• [Saved data entries]:
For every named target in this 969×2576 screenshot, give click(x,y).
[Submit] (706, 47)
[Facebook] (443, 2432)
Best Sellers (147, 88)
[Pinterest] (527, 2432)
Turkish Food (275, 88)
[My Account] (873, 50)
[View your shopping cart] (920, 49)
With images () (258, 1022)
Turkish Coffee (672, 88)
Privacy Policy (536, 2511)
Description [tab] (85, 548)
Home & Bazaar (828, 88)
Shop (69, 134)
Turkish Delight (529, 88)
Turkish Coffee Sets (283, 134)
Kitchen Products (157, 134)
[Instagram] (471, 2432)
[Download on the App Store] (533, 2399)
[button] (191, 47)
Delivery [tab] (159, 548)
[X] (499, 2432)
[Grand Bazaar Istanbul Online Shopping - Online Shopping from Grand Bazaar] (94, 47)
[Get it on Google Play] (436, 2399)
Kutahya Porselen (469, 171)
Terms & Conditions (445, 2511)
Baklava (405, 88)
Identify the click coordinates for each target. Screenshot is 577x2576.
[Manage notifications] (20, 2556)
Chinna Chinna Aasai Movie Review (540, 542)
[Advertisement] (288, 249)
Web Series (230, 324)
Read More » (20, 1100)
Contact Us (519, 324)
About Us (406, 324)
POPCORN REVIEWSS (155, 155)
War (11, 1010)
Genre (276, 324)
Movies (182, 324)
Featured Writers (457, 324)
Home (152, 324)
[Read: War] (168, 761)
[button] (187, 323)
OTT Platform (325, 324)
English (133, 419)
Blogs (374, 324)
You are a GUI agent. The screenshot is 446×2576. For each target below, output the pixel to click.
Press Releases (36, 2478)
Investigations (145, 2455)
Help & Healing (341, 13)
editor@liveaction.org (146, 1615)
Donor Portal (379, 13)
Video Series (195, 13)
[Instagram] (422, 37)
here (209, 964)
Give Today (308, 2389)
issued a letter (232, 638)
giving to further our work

• [Task]: Starting at the top of the data above, repeat every line exactly until the line containing "Baklava (405, 88)" has been given, then stop.

• [Output for this exercise]:
For every named target in this 969×2576 screenshot, give click(x,y).
[Submit] (706, 47)
[Facebook] (443, 2432)
Best Sellers (147, 88)
[Pinterest] (527, 2432)
Turkish Food (275, 88)
[My Account] (873, 50)
[View your shopping cart] (920, 49)
With images () (258, 1022)
Turkish Coffee (672, 88)
Privacy Policy (536, 2511)
Description [tab] (85, 548)
Home & Bazaar (828, 88)
Shop (69, 134)
Turkish Delight (529, 88)
Turkish Coffee Sets (283, 134)
Kitchen Products (157, 134)
[Instagram] (471, 2432)
[Download on the App Store] (533, 2399)
[button] (191, 47)
Delivery [tab] (159, 548)
[X] (499, 2432)
[Grand Bazaar Istanbul Online Shopping - Online Shopping from Grand Bazaar] (94, 47)
[Get it on Google Play] (436, 2399)
Kutahya Porselen (469, 171)
Terms & Conditions (445, 2511)
Baklava (405, 88)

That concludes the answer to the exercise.